*AIM OF THE TASK*:
Rewrite the records below with "center" changed to "middle" and every other word kept the same. Leave the pictures out.

*MATERIAL PROVIDED*:
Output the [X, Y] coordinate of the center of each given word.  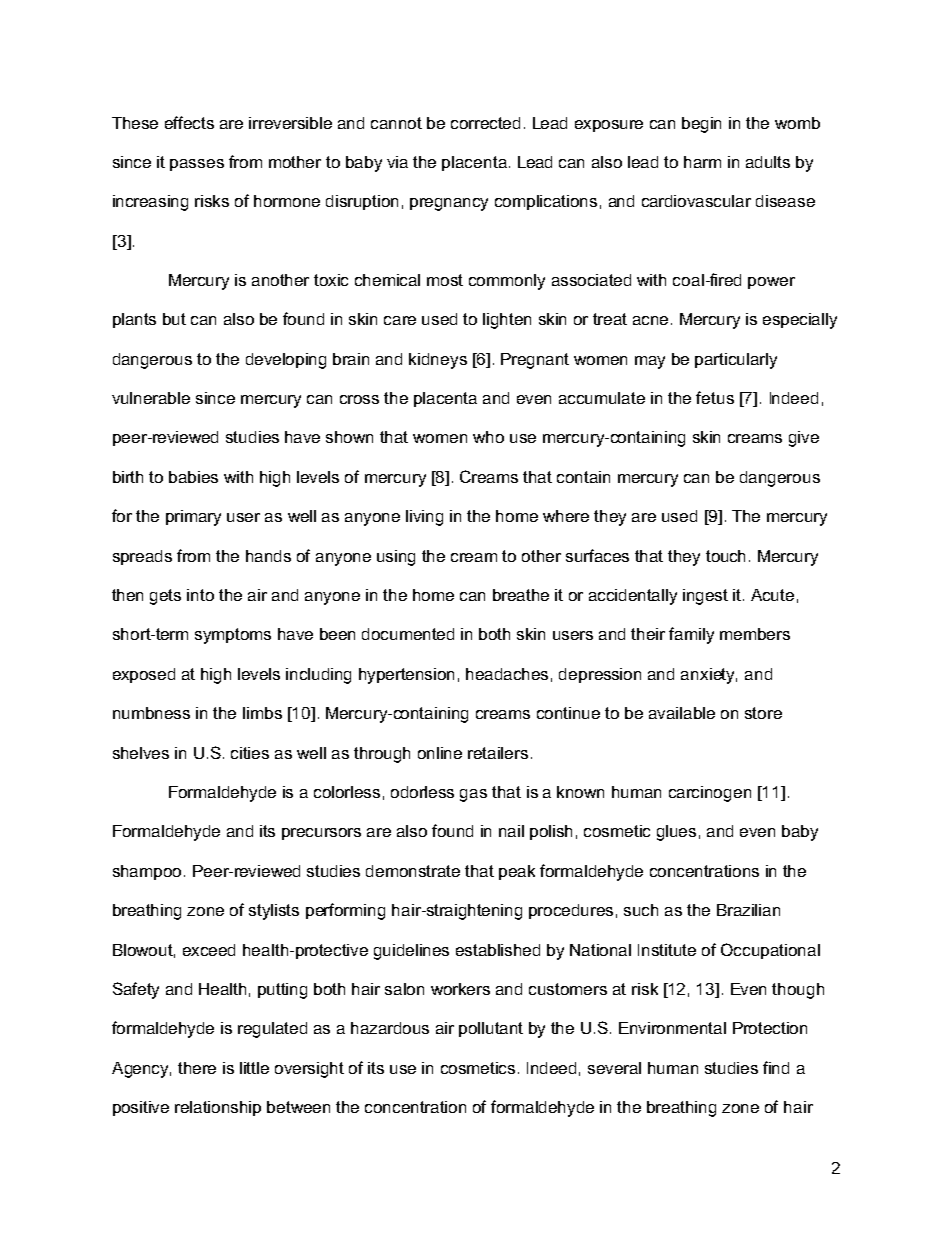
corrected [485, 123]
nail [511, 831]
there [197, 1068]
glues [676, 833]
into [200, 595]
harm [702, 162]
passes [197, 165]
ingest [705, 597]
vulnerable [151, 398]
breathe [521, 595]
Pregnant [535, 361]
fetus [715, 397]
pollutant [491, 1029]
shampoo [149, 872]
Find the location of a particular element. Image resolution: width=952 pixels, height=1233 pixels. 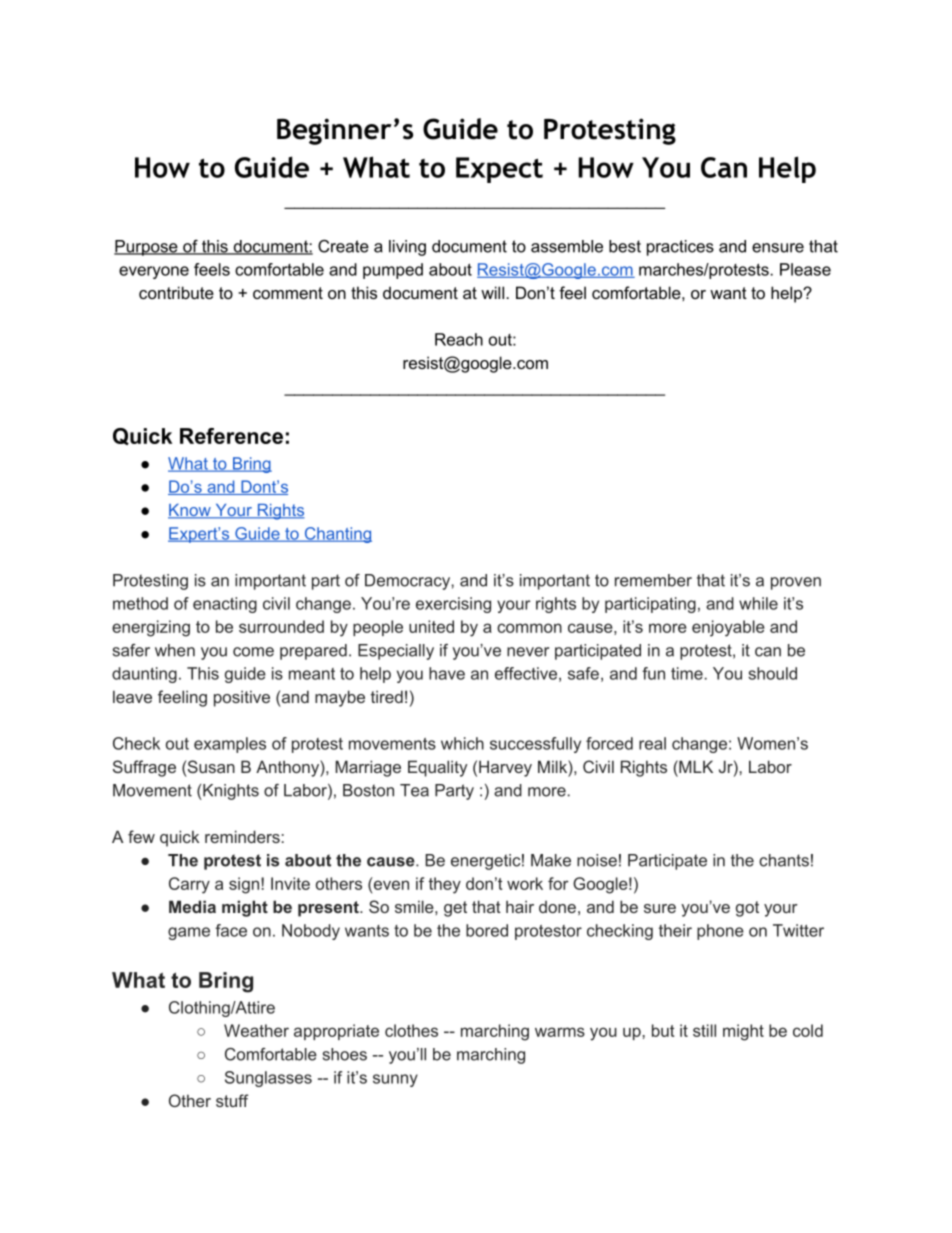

*FINISHED TASK*:
Output the [X, Y] coordinate of the middle of each given word.  
corrected [485, 123]
nail [511, 831]
there [197, 1068]
glues [676, 833]
into [200, 595]
harm [702, 162]
passes [197, 165]
ingest [705, 597]
vulnerable [151, 398]
breathe [521, 595]
Pregnant [535, 361]
fetus [715, 397]
pollutant [491, 1029]
shampoo [149, 872]
Find the location of a particular element. Image resolution: width=952 pixels, height=1233 pixels. 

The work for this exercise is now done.